In full and without alteration, reproduce every record.

◆ PROVIDED DATA
+++++

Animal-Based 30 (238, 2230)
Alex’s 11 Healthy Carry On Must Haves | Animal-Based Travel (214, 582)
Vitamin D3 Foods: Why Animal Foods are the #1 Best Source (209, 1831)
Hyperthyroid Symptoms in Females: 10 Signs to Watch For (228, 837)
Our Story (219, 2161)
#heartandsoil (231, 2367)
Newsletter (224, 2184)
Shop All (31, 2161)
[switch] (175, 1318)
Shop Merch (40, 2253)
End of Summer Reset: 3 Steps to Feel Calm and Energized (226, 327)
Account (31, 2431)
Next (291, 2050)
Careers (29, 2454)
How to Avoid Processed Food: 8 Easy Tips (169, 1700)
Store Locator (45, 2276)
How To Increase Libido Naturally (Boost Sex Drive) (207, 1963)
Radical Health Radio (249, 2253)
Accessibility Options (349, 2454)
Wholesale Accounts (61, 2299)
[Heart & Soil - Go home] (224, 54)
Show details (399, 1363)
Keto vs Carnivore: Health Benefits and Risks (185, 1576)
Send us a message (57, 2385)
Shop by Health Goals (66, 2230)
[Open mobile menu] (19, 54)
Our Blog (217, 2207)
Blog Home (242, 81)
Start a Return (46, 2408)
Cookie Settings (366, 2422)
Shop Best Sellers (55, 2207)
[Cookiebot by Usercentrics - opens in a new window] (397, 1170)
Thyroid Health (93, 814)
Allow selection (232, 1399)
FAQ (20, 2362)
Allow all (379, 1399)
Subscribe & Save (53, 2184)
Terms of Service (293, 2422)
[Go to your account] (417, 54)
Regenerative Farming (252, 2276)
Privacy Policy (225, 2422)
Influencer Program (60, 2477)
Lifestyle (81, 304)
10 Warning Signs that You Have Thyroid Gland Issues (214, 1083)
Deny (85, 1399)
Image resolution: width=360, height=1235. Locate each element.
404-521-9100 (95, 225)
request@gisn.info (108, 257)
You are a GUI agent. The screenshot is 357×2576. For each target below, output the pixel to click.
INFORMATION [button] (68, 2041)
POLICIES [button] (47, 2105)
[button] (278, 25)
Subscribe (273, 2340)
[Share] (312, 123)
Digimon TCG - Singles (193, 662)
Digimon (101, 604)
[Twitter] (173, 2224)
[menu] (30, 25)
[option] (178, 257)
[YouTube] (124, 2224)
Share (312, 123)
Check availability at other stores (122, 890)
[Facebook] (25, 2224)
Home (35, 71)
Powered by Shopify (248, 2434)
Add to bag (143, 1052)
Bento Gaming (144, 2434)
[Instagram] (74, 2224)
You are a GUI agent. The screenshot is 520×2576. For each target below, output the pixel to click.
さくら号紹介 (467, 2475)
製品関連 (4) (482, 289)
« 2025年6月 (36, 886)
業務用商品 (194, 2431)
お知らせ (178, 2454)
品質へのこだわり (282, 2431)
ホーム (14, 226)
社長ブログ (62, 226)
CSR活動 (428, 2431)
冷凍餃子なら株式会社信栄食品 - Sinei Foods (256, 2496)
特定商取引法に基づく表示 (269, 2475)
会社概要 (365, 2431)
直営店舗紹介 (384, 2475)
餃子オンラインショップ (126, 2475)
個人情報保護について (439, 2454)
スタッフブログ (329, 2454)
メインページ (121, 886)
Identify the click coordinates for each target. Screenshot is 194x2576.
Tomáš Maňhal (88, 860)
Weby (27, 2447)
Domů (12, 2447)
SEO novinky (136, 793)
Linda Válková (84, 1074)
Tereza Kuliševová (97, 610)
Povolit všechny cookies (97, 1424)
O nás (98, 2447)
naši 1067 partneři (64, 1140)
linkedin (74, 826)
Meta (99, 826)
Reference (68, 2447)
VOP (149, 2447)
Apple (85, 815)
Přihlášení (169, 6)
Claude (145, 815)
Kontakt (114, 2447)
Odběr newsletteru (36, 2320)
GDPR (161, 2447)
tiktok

+++++

◆ EXERCISE OUTPUT
Animal-Based 30 (238, 2230)
Alex’s 11 Healthy Carry On Must Haves | Animal-Based Travel (214, 582)
Vitamin D3 Foods: Why Animal Foods are the #1 Best Source (209, 1831)
Hyperthyroid Symptoms in Females: 10 Signs to Watch For (228, 837)
Our Story (219, 2161)
#heartandsoil (231, 2367)
Newsletter (224, 2184)
Shop All (31, 2161)
[switch] (175, 1318)
Shop Merch (40, 2253)
End of Summer Reset: 3 Steps to Feel Calm and Energized (226, 327)
Account (31, 2431)
Next (291, 2050)
Careers (29, 2454)
How to Avoid Processed Food: 8 Easy Tips (169, 1700)
Store Locator (45, 2276)
How To Increase Libido Naturally (Boost Sex Drive) (207, 1963)
Radical Health Radio (249, 2253)
Accessibility Options (349, 2454)
Wholesale Accounts (61, 2299)
[Heart & Soil - Go home] (224, 54)
Show details (399, 1363)
Keto vs Carnivore: Health Benefits and Risks (185, 1576)
Send us a message (57, 2385)
Shop by Health Goals (66, 2230)
[Open mobile menu] (19, 54)
Our Blog (217, 2207)
Blog Home (242, 81)
Start a Return (46, 2408)
Cookie Settings (366, 2422)
Shop Best Sellers (55, 2207)
[Cookiebot by Usercentrics - opens in a new window] (397, 1170)
Thyroid Health (93, 814)
Allow selection (232, 1399)
FAQ (20, 2362)
Allow all (379, 1399)
Subscribe & Save (53, 2184)
Terms of Service (293, 2422)
[Go to your account] (417, 54)
Regenerative Farming (252, 2276)
Privacy Policy (225, 2422)
Influencer Program (60, 2477)
Lifestyle (81, 304)
10 Warning Signs that You Have Thyroid Gland Issues (214, 1083)
Deny (85, 1399)
Image resolution: width=360, height=1235. Locate each element.
404-521-9100 (95, 225)
request@gisn.info (108, 257)
You are a GUI agent. The screenshot is 357×2576. For each target below, output the pixel to click.
INFORMATION [button] (68, 2041)
POLICIES [button] (47, 2105)
[button] (278, 25)
Subscribe (273, 2340)
[Share] (312, 123)
Digimon TCG - Singles (193, 662)
Digimon (101, 604)
[Twitter] (173, 2224)
[menu] (30, 25)
[option] (178, 257)
[YouTube] (124, 2224)
Share (312, 123)
Check availability at other stores (122, 890)
[Facebook] (25, 2224)
Home (35, 71)
Powered by Shopify (248, 2434)
Add to bag (143, 1052)
Bento Gaming (144, 2434)
[Instagram] (74, 2224)
You are a GUI agent. The screenshot is 520×2576. For each target below, output the pixel to click.
さくら号紹介 (467, 2475)
製品関連 (4) (482, 289)
« 2025年6月 (36, 886)
業務用商品 (194, 2431)
お知らせ (178, 2454)
品質へのこだわり (282, 2431)
ホーム (14, 226)
社長ブログ (62, 226)
CSR活動 (428, 2431)
冷凍餃子なら株式会社信栄食品 - Sinei Foods (256, 2496)
特定商取引法に基づく表示 (269, 2475)
会社概要 (365, 2431)
直営店舗紹介 (384, 2475)
餃子オンラインショップ (126, 2475)
個人情報保護について (439, 2454)
スタッフブログ (329, 2454)
メインページ (121, 886)
Identify the click coordinates for each target. Screenshot is 194x2576.
Tomáš Maňhal (88, 860)
Weby (27, 2447)
Domů (12, 2447)
SEO novinky (136, 793)
Linda Válková (84, 1074)
Tereza Kuliševová (97, 610)
Povolit všechny cookies (97, 1424)
O nás (98, 2447)
naši 1067 partneři (64, 1140)
linkedin (74, 826)
Meta (99, 826)
Reference (68, 2447)
VOP (149, 2447)
Apple (85, 815)
Přihlášení (169, 6)
Claude (145, 815)
Kontakt (114, 2447)
Odběr newsletteru (36, 2320)
GDPR (161, 2447)
tiktok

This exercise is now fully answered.